═════ EXTRACTED INFORMATION

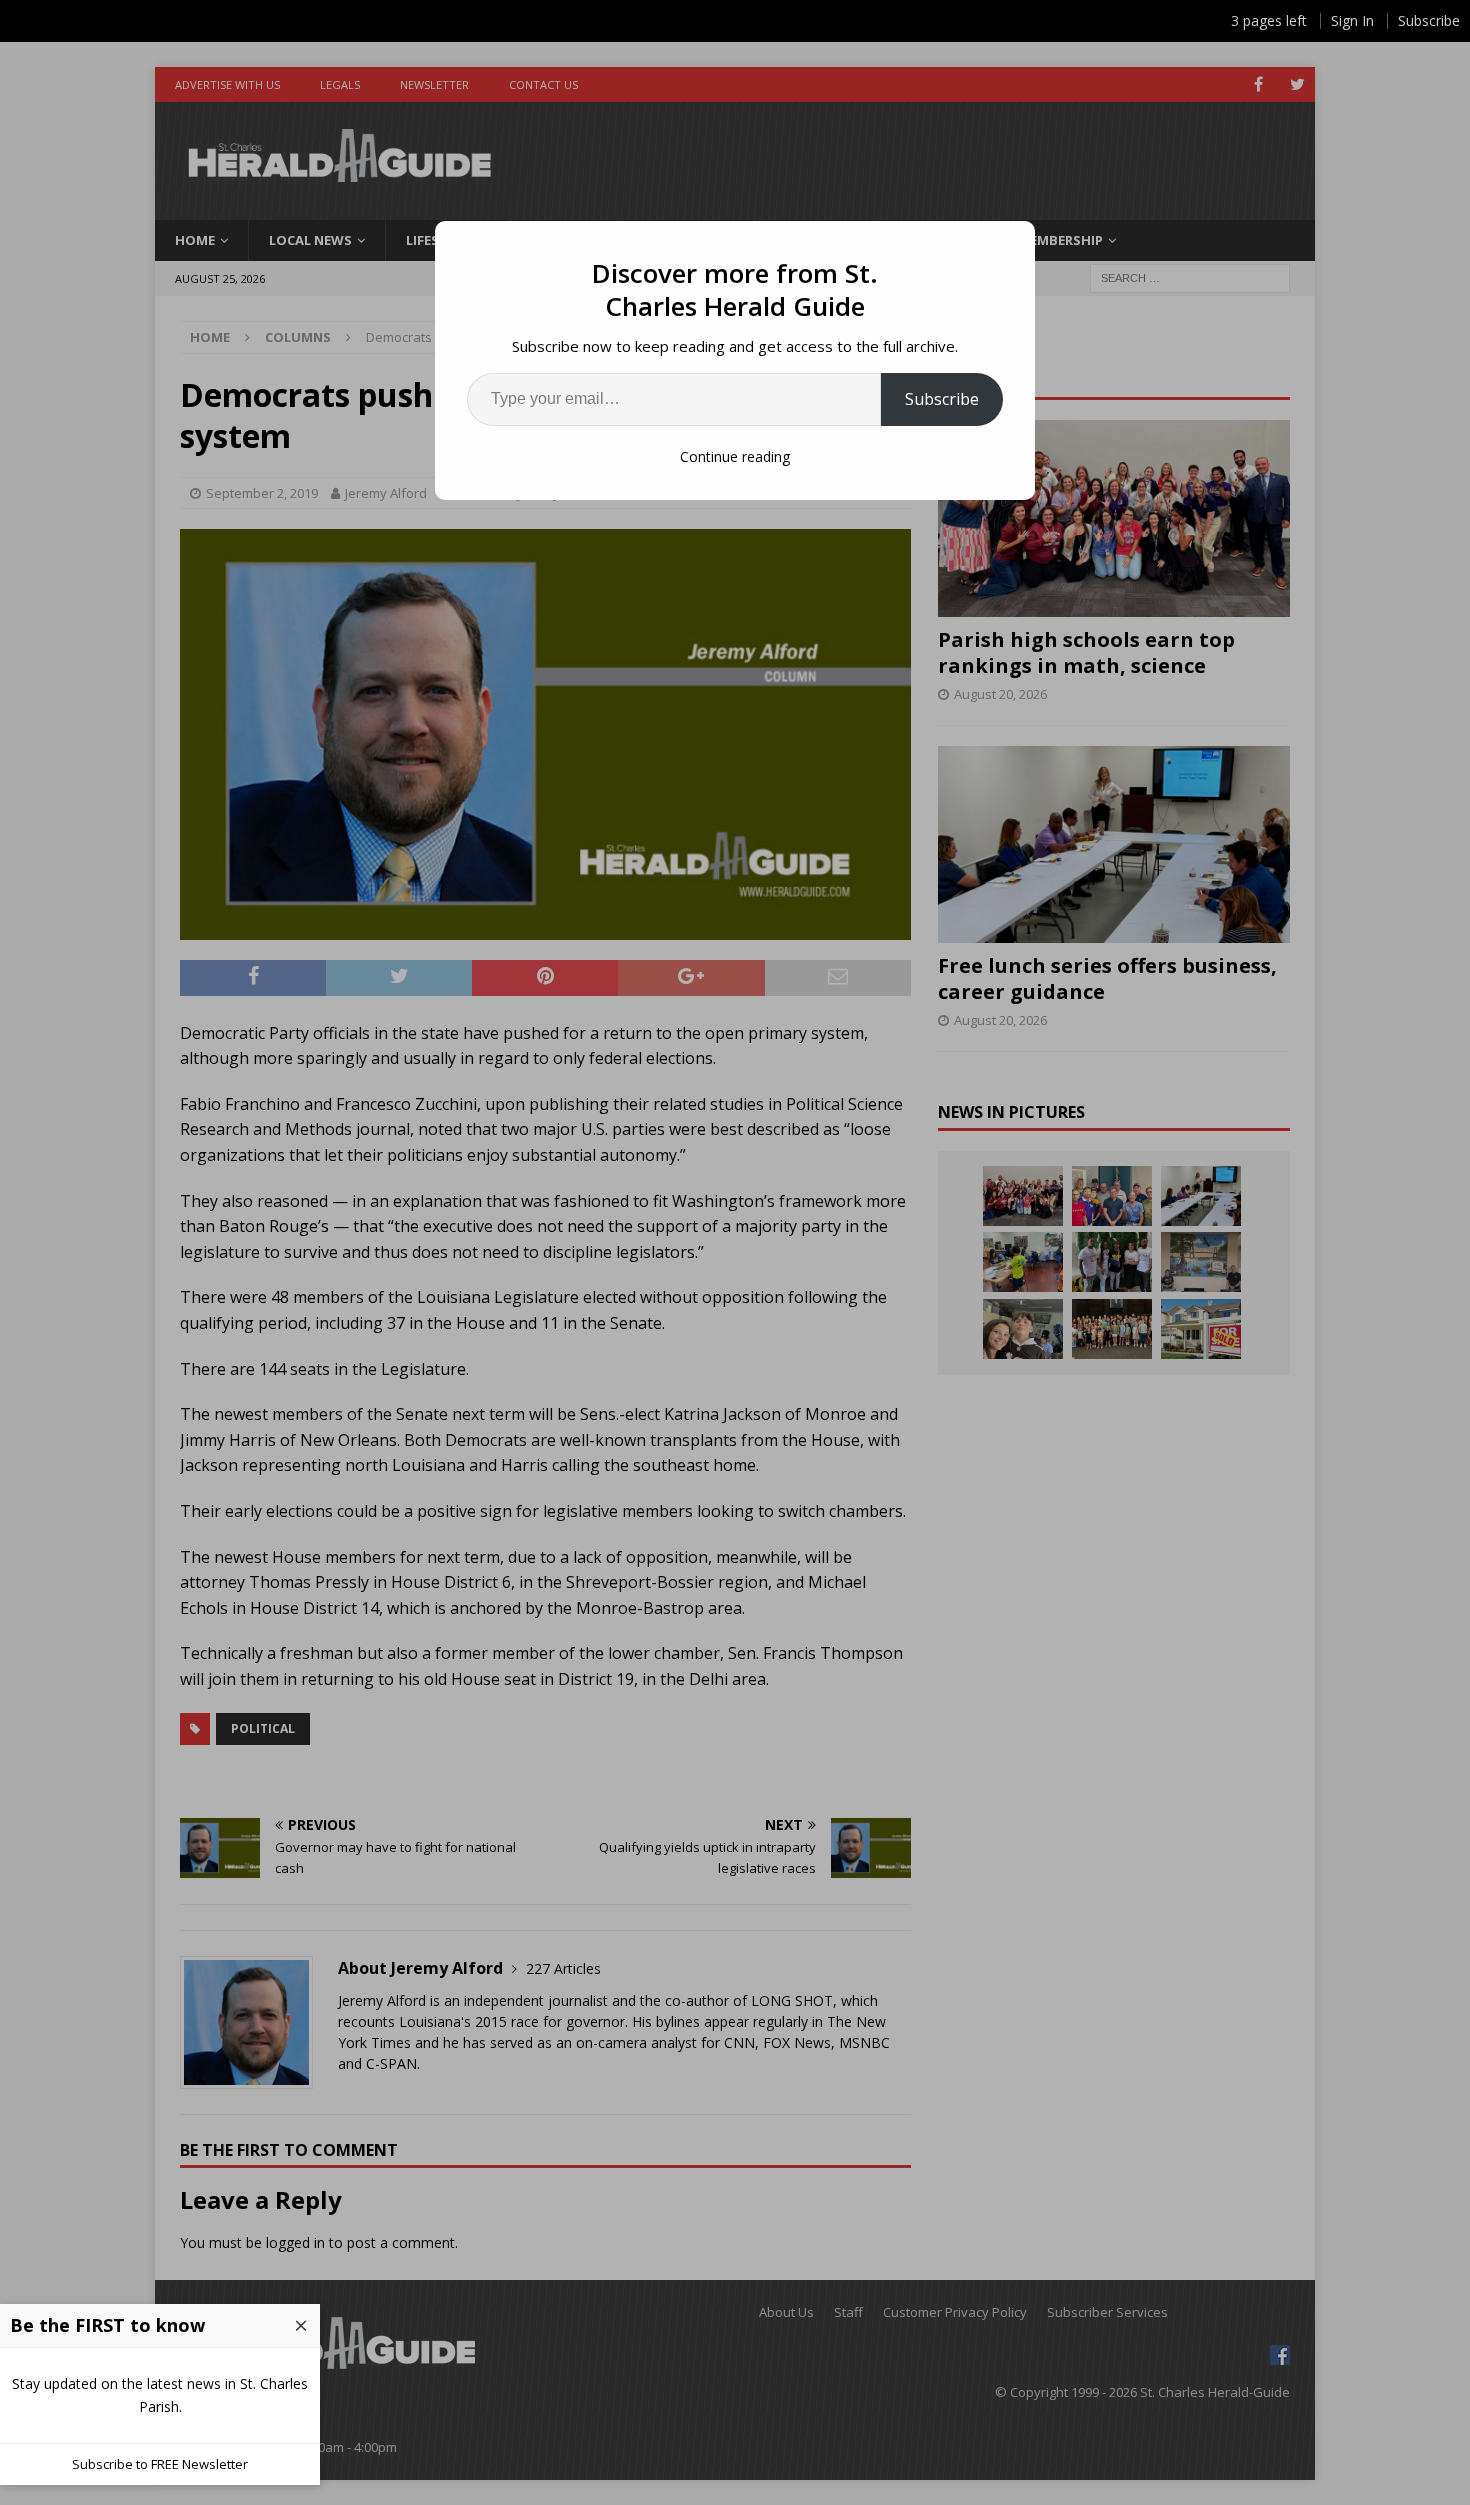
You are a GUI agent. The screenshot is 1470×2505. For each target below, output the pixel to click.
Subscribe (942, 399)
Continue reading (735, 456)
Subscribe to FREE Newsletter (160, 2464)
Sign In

══════════

EXERCISE
If a line in the material above holds "Subscribe", copy it.

ANSWER BOX
Subscribe (942, 399)
Subscribe to FREE Newsletter (160, 2464)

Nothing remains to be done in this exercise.